Aspinal first ventured internationally in 2013, launching the Middle East with a franchise store in Kuwait, followed by two stores in Abu Dhabi.  The brand's fourth Middle Eastern franchise store opened in the Dubai Mall in 2018.

Still in 2013, Aspinal of London opened a concession in Harrods department store, in Knightsbridge London.

In August 2020, the Aspinal's concession moved to a larger 1300 square foot double boutique within the newly developed Arcade, created to be the destination for luxury gifting within Harrods.

The Duchess of Cambridge first carried the Aspinal of London Midi Mayfair bag in 2013, and has since carried the bag on several occasions in both Black and Lilac colourways. Most recently in January 2020 during an official royal engagement in the city of Bradford, the Duchess of Cambridge paired the Midi Mayfair in Black croc with a khaki Alexander McQueen coat.

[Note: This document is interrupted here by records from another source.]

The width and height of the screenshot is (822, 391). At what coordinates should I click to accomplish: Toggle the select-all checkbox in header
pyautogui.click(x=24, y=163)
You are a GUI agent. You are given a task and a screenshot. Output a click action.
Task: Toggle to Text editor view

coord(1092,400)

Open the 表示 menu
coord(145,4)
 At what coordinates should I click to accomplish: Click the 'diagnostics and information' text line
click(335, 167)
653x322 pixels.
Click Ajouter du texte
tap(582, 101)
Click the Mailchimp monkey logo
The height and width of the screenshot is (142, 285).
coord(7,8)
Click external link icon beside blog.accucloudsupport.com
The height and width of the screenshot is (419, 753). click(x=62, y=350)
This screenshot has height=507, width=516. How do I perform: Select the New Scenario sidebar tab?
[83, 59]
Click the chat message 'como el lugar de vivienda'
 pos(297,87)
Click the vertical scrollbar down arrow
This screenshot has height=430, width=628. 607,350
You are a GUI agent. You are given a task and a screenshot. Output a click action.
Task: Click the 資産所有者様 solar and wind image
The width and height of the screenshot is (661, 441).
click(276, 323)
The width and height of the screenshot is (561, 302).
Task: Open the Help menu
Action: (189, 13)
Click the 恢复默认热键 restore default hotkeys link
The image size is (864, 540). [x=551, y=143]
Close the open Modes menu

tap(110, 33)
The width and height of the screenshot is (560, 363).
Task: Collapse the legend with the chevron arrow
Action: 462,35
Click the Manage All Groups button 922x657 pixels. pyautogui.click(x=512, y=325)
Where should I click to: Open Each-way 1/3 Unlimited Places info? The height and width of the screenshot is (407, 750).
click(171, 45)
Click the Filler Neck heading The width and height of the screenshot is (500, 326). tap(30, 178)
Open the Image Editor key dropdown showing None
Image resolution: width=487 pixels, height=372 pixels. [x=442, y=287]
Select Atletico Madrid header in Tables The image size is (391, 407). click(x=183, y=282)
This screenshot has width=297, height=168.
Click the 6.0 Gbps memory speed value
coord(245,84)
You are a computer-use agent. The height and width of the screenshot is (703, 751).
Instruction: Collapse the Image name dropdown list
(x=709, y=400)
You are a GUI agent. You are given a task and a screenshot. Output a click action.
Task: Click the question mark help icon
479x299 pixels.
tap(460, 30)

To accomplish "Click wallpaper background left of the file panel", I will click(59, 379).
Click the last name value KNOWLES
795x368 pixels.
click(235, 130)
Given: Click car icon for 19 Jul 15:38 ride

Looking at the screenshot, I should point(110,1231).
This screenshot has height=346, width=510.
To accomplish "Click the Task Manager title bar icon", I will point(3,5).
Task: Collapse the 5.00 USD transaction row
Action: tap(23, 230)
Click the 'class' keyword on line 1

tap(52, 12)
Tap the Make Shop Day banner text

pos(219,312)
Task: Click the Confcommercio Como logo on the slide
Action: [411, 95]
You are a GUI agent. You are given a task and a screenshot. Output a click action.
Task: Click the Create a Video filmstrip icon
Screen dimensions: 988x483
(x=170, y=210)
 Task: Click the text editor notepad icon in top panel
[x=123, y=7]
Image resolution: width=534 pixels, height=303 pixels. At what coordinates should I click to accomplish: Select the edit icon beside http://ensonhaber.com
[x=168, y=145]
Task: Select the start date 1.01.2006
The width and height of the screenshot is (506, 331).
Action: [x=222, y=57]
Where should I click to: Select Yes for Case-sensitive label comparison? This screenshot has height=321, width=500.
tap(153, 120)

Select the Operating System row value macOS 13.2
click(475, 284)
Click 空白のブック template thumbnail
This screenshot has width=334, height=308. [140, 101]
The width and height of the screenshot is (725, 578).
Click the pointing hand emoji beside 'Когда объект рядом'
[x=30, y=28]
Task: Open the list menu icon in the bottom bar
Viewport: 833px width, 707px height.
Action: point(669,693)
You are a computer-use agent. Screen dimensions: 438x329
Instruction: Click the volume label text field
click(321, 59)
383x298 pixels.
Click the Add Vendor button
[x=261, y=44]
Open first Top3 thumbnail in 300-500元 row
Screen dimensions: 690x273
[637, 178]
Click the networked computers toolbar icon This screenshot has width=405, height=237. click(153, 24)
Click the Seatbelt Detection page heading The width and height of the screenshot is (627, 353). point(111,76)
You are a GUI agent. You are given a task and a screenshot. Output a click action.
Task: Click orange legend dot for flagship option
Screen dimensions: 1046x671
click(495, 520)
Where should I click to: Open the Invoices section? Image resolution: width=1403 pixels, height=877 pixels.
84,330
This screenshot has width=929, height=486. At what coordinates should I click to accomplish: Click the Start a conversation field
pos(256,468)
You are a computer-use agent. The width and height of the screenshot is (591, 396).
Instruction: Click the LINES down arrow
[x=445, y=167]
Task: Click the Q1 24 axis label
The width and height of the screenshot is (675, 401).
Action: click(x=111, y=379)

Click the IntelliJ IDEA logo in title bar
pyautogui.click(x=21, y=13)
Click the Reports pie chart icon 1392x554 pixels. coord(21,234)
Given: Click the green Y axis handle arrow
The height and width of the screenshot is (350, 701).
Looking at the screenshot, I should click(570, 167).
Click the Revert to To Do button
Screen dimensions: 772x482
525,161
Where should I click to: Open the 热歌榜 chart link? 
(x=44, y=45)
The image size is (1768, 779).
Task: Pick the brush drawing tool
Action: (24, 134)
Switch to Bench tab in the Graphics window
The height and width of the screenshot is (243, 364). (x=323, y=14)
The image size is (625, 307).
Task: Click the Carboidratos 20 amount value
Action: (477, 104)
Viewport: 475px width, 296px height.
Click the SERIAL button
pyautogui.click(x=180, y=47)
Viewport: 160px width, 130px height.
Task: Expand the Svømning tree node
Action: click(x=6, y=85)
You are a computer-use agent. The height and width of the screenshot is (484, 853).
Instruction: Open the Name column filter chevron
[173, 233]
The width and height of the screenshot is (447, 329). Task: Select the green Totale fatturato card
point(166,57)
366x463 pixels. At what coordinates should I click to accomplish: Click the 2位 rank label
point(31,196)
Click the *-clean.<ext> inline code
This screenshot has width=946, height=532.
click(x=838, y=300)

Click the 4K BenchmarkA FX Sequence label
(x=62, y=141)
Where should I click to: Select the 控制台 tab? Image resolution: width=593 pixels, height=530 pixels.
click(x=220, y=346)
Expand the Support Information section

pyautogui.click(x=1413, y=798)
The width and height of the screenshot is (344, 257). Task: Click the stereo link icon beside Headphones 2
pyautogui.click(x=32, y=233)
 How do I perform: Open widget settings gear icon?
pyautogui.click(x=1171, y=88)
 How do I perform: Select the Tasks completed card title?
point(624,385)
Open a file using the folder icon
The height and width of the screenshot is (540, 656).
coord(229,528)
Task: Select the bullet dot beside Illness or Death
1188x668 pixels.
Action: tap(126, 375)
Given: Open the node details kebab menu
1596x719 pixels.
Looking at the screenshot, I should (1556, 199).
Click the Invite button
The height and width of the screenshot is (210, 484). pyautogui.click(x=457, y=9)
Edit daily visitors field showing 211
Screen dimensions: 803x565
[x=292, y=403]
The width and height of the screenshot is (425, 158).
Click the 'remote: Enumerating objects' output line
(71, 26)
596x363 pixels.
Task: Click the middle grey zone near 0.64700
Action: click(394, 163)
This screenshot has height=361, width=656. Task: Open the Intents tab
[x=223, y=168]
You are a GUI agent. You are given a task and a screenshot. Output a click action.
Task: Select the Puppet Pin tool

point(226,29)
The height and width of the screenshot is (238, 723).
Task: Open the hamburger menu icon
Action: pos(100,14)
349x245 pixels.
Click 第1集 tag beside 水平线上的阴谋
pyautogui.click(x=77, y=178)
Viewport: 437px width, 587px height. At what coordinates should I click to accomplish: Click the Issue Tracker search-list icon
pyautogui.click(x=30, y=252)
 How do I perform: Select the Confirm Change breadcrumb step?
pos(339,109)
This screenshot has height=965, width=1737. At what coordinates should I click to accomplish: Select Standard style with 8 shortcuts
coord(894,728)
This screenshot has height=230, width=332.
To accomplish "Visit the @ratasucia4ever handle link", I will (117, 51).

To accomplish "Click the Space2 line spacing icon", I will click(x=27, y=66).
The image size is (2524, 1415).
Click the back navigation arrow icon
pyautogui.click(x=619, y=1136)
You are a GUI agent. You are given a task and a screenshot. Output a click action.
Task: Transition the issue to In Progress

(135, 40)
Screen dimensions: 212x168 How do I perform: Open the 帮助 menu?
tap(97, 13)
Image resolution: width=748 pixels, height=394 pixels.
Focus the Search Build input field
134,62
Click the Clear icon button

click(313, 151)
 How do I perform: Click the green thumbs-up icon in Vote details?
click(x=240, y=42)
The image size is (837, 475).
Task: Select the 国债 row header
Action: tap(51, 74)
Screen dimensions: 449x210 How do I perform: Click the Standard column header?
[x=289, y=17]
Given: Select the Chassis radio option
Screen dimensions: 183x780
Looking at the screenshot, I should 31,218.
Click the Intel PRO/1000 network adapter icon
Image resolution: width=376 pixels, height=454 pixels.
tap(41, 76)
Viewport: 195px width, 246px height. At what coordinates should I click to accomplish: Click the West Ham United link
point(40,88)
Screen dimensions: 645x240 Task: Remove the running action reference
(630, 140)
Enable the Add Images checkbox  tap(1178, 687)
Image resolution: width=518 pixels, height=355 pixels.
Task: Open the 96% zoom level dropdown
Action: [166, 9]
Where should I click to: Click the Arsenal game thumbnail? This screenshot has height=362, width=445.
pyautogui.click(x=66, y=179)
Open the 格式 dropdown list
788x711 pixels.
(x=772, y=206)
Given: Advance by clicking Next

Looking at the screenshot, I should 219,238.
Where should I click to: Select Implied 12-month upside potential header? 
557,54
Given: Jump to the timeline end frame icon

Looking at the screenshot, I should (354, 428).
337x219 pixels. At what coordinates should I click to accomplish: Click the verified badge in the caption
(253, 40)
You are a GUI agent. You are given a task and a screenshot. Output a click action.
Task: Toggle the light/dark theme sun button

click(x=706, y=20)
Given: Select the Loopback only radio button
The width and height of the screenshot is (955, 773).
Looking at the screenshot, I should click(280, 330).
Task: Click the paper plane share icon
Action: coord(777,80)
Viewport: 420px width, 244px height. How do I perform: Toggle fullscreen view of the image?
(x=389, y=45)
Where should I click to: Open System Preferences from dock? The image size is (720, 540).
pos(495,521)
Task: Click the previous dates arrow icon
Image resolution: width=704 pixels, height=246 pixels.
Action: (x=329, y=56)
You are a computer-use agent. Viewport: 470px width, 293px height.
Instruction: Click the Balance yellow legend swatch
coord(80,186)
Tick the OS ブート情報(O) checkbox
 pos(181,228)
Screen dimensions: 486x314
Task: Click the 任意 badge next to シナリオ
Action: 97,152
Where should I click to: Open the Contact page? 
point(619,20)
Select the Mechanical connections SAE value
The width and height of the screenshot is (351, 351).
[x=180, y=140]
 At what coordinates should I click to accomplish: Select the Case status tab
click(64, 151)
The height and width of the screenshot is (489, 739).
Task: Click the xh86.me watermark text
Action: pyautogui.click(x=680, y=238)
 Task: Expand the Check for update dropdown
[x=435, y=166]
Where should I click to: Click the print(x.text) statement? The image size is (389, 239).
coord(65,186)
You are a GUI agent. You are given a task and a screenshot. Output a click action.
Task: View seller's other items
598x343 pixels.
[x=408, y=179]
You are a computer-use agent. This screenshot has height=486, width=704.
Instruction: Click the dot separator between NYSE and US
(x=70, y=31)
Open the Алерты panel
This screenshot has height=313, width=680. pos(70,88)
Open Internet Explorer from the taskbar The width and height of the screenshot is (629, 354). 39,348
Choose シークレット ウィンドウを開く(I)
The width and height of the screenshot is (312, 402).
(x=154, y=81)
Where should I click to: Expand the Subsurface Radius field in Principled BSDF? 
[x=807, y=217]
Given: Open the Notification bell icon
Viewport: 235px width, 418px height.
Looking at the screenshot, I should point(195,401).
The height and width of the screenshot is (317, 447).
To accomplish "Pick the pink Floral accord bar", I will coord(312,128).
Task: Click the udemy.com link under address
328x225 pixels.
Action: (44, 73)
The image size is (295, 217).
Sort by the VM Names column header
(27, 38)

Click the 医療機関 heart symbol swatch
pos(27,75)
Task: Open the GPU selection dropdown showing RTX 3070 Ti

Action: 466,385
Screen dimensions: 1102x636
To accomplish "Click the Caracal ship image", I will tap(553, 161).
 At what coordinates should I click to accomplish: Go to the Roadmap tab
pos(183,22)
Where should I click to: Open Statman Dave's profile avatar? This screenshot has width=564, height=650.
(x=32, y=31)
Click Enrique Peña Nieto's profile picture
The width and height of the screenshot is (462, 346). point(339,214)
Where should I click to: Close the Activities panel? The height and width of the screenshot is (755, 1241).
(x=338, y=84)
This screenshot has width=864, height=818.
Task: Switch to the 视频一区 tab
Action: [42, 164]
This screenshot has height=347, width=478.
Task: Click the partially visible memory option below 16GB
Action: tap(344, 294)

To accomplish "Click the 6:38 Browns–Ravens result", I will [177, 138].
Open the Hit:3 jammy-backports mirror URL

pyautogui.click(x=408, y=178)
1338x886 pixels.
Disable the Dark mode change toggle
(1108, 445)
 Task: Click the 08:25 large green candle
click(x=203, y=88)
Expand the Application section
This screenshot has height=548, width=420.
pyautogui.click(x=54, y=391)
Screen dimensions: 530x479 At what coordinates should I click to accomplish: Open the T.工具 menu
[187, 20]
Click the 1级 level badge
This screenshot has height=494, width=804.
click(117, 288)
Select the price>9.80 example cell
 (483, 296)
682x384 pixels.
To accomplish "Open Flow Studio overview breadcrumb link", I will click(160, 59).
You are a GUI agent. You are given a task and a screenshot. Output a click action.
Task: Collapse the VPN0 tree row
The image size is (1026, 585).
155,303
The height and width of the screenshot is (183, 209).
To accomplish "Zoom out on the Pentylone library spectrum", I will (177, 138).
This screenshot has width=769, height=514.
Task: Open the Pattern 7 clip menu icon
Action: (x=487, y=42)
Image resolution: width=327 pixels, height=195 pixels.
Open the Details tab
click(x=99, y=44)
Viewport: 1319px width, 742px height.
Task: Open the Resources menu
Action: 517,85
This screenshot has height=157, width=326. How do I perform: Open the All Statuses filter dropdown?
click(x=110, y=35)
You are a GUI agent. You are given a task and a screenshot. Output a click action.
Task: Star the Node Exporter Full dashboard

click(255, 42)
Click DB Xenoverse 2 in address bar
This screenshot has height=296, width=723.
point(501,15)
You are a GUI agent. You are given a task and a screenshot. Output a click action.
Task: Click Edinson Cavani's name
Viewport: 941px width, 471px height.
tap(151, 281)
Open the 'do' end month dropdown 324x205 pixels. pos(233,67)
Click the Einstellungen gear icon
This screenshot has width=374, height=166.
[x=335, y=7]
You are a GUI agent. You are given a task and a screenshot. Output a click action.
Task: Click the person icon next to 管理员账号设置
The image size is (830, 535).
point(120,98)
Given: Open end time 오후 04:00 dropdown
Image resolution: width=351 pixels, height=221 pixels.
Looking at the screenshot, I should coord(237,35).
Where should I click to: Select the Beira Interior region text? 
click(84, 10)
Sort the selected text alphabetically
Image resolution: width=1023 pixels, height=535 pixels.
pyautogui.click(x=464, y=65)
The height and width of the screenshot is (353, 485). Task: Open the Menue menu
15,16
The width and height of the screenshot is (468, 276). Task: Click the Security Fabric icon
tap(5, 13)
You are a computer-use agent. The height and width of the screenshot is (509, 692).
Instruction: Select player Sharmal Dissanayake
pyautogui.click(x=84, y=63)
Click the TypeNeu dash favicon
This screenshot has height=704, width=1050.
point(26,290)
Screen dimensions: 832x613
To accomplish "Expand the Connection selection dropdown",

In 2015, Aspinal of London collaborated with luxury womenswear brand Beulah to create an exclusive Beulah x Aspinal of London Clutch in support of the United Nations Blue Heart Campaign. For every purchase of the Beulah Clutch, Aspinal donated 25% of the profits to the UN Blue Heart Campaign. The Duchess of Cambridge has carried the Beulah x Aspinal of London Clutch on several occasions.

In 2016, Aspinal collaborated with Chinese actress and singer Yang Mi., launching a limited-edition collection of Trunk Clutch bags titled the ‘Yang Mi Bag’. The collaboration was in support of the One Foundation, a charity founded by Jet Li to promote the development of China's public welfare. For every Yang Mi bag sold, 900 RMB was donated to the One Foundation.

Aspinal of London collaborated with British actress Michelle Dockery in 2016, launching the Dockery bag.

In 2017, Aspinal opened its second and largest flagship store, a 3500 square foot retail space on Regent Street St James's, Mayfair London.

Aspinal joined forces with British supermodel David Gandy in 2018 to launch a collaboration capsule which takes the Spitfires flown by RAF fighter pilots in WWII. Titled the Aerodrome collection, the capsule consisted of men's leather backpacks, business bags and travel accessories.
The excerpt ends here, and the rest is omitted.